大半は下らないものだ。一年校舎ですすり泣く声とかな。犯人はフリードだろう、間違いなく。
あと、夜中に家庭科室からカレーの匂いがしてくるとか言うのも。もう犯人を名指しする必要も無さそうだ。
あと、男子更衣室は誰かに見られている気がする、ってのもあったなぁ。
監視カメラが付いているのは、生徒には知らされていないようだった。
オイ、デンリュウ校長。アンタは何を思ってあのカメラを付けてるんだ。

この中でXや学園に棲む『魔物』に関係してそうなものは一つ。


『旧校舎の中に入ると、呪われる』


生徒の間で実しやかに囁かれている噂だ。
実際に入った者が居ないのだから真実は闇の中だが。
そもそも旧校舎って、何年か前まで3年校舎だったんだよな?
それなのに入っちゃいけないなんて、その時点でちょっと矛盾してる気がするが、しかし。
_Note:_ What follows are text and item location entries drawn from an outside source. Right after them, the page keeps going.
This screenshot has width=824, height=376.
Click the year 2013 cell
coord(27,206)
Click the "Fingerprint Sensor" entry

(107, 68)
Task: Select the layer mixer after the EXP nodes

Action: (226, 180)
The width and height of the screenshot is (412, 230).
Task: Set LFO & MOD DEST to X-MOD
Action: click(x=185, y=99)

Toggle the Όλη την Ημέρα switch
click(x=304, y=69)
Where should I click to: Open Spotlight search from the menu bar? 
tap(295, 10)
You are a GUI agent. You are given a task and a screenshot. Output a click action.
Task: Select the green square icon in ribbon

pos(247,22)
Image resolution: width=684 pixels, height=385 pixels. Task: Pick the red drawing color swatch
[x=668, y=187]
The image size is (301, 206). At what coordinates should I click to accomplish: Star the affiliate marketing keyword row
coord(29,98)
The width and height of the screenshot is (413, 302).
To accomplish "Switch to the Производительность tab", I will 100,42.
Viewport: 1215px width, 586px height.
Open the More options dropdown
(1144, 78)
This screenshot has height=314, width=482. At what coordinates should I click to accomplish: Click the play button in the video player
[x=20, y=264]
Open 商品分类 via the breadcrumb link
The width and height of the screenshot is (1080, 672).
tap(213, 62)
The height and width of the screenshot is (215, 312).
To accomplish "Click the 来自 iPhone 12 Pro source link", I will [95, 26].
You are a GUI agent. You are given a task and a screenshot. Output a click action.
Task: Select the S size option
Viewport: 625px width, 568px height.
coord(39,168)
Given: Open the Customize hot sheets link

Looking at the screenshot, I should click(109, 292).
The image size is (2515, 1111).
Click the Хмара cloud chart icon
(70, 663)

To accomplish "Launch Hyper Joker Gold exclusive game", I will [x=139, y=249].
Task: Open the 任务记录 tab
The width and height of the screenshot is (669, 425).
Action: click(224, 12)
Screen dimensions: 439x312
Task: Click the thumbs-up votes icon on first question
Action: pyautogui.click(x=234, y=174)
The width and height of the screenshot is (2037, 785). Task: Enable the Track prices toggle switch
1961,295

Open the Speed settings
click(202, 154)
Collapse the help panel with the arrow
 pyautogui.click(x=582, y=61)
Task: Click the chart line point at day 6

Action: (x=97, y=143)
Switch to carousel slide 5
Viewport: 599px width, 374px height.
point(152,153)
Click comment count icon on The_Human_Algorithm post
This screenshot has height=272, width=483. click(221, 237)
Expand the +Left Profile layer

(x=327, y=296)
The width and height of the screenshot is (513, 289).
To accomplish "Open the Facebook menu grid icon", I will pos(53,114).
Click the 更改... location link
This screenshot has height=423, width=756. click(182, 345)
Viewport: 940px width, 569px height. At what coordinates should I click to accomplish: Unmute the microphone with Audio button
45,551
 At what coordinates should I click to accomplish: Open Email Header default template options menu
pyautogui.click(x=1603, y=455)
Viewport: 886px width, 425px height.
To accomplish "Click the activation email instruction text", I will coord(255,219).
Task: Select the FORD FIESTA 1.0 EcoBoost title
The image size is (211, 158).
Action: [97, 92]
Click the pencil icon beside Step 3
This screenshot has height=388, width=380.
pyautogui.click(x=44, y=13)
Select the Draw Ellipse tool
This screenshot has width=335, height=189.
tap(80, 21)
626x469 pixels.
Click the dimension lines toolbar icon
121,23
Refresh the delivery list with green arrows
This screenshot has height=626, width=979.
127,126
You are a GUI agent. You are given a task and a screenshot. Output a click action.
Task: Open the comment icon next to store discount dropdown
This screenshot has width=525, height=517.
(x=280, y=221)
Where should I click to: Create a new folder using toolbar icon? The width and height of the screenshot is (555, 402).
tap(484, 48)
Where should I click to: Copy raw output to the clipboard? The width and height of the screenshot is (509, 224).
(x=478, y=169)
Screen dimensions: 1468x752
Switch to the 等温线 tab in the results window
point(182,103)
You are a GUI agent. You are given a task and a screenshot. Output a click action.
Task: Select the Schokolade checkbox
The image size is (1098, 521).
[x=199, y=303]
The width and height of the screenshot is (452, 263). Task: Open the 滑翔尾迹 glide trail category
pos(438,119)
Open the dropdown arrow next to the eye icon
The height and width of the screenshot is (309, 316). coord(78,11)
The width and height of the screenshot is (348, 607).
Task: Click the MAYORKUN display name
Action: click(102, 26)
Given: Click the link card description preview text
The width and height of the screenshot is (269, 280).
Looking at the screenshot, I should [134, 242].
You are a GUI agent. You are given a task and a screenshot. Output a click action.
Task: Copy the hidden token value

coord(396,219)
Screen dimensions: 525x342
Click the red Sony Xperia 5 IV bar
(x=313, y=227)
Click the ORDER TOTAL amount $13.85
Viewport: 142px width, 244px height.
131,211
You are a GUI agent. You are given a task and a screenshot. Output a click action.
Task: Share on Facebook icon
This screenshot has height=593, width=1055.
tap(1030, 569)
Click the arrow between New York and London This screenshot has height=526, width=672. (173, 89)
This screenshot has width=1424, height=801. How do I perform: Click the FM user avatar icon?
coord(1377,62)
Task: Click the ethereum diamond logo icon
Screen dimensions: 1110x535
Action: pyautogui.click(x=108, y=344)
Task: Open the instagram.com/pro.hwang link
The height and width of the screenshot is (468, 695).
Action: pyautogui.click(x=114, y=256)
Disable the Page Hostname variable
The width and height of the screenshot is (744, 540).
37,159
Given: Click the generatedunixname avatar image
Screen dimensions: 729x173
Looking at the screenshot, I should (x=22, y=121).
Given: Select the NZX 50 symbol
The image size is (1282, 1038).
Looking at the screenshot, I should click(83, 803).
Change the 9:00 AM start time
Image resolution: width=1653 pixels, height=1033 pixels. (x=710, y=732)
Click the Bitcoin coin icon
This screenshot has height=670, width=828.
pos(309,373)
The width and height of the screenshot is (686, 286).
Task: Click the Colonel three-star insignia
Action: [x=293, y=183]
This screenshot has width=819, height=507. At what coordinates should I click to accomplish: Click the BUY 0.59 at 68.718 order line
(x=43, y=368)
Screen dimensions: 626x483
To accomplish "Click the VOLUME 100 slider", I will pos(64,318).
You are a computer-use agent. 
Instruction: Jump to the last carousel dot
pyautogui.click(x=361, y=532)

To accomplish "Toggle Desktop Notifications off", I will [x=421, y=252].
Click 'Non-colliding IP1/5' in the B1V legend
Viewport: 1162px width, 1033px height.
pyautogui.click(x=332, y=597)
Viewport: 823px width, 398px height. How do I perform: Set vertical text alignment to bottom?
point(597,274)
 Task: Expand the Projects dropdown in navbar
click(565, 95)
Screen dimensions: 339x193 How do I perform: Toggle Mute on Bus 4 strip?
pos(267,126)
「こうもあっさりと来れると、前回のアレは一体何だったんだって思いたくなるな」


4月7日に、午前中に1年生の入学式と、2・3年は午後から始業式。
4月8日は日曜日で休日。1年生はその後、4月9日から10までスキルやら何やらについてや、学年の親交を深めるために研修旅行に出掛ける。俺が最初にこの世界に来たのは、それらが済んでさらに翌週の4月16日辺りだったか。
4月9日は、土曜日に始業式やら何やらをやった関係で2・3年は代休になる予定。

おっと、深く考えなくてもいい。要は、今日は4月8日の日曜日で、学園は閉鎖されているにも関わらず、俺はこっそりと忍び込んで旧校舎前に立っているって事だ。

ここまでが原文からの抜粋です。